Example plots from Visualizing Data lesson. The examples are in ggplot, but it is possible to make these graphs with other graphing packages, including R’s base graphics. The goals of this lesson were to demonstrate the different graphs and what they are for, not to teach ggplot. We include a brief primer on ggplot below, along with a pointer to the online documentation.
Graphs in ggplot2 can only be defined on data frames. The variables in the graph – x variables, y variables, the variables that define the color or size of the points – are called aesthetics, and are declared by using the aes function
The ggplot() function declares the graph object. The arguments to ggplot() can include the data frame of interest and the aesthetics. The ggplot() function doesn’t of itself produce a visualization: visualizations are produced by layers.
Layers produce the plots and plot transformations and are added to a given graph object using the + operator. Each layer can also take a data frame and aesthetics as arguments, in addition to plot-specific parameters. Examples of layers are geom_point for a scatterplot or geom_line for a line plot.
The syntax should become clearer below. For online documentation, see http://docs.ggplot2.org/current/index.html.
Load libraries. Set random seed for reproducible graphs.

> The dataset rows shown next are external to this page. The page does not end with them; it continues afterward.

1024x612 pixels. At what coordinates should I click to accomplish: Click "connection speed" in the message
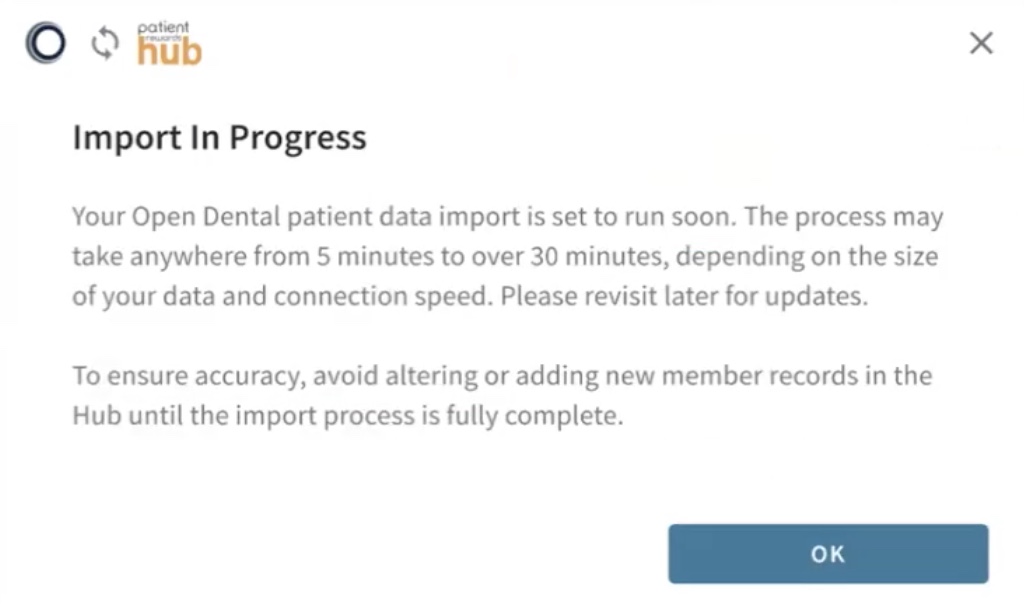(x=380, y=297)
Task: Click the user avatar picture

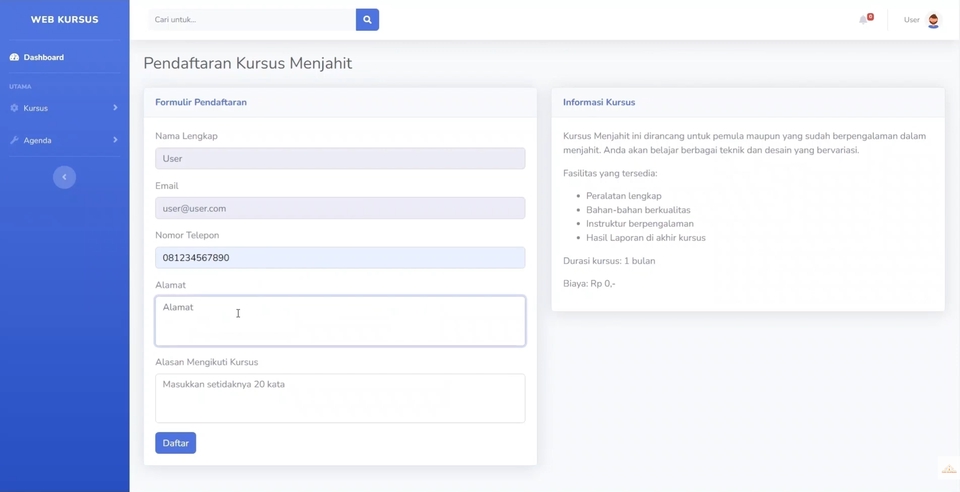Action: (x=933, y=20)
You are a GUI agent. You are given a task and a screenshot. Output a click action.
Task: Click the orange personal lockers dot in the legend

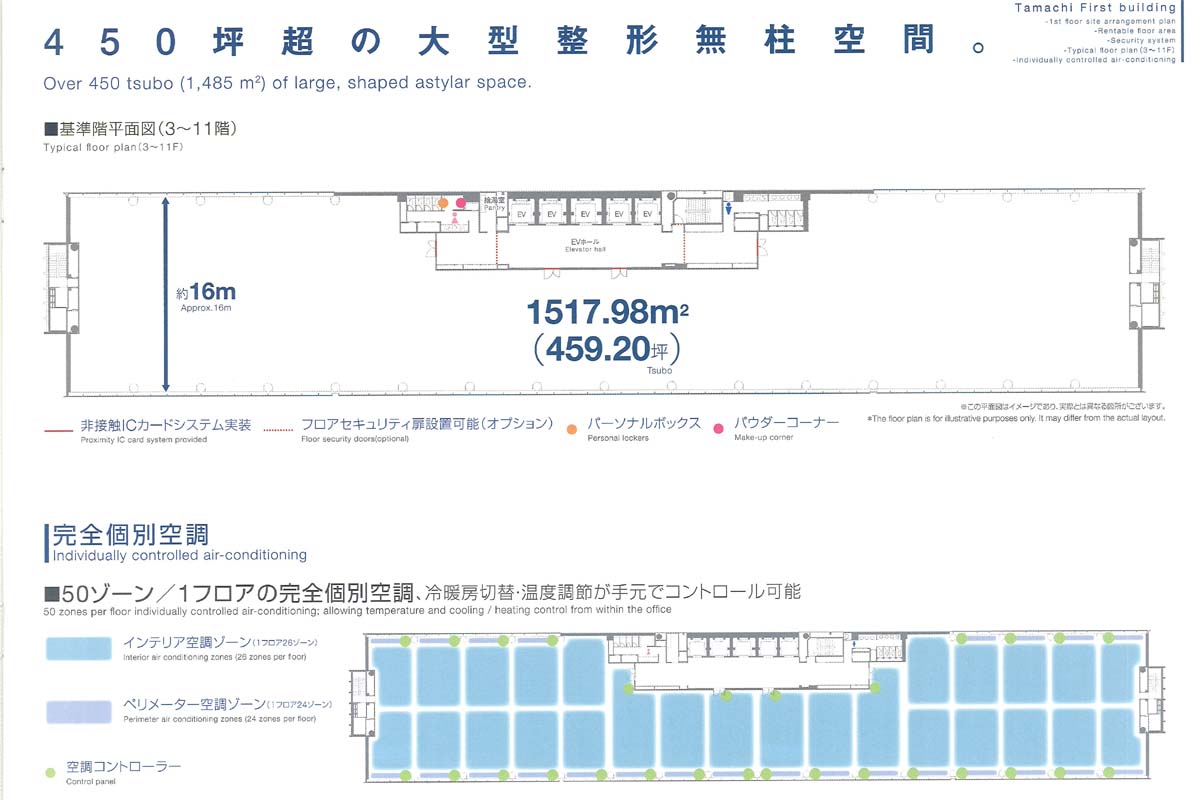point(571,429)
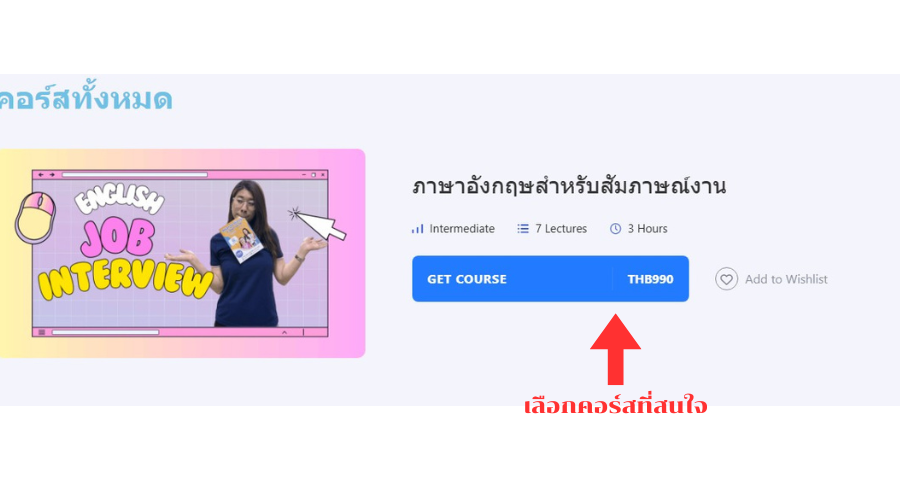Screen dimensions: 900x500
Task: Click the 7 Lectures label
Action: 561,229
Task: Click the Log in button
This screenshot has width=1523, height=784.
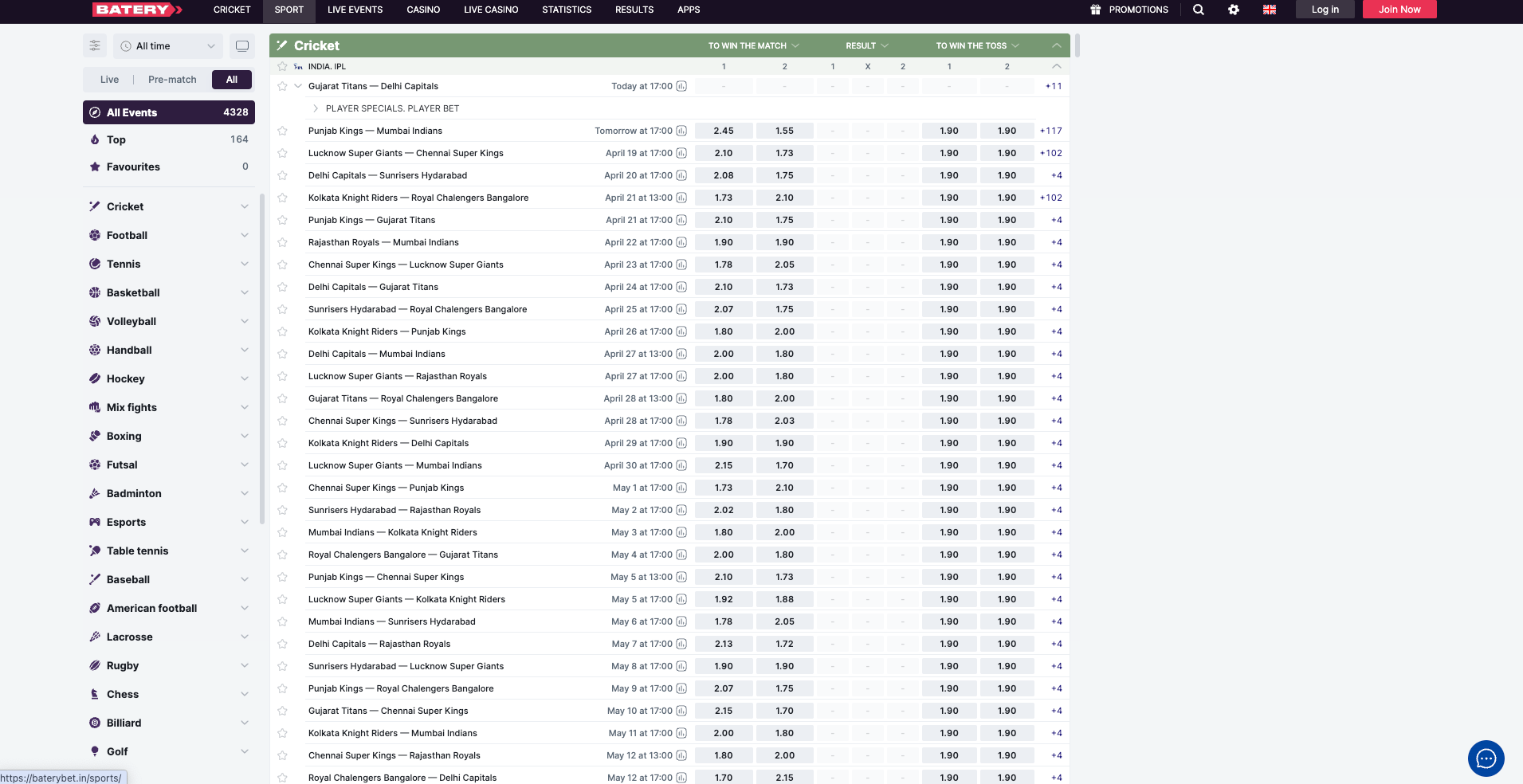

You may need to install the packages first; for example to install the hexbin package use the command “install.packages(‘hexbin’)”.
library(ggplot2)
library(hexbin) # for making hexbin plots
library(GGally) # for the pair plots
library(mvtnorm) # for the multivariate gaussians
set.seed(32534557)
You should try to use color to guide the viewer to points of interest in the graph
scurve = function(x) {2*(1+exp(-x))^-1 - 1}
N = 12 # multiple of 12
x = 1:N
month = c("Jan", "Feb", "Mar", "Apr", "May", "Jun", "Jul", "Aug", "Sep", "Oct", "Nov", "Dec")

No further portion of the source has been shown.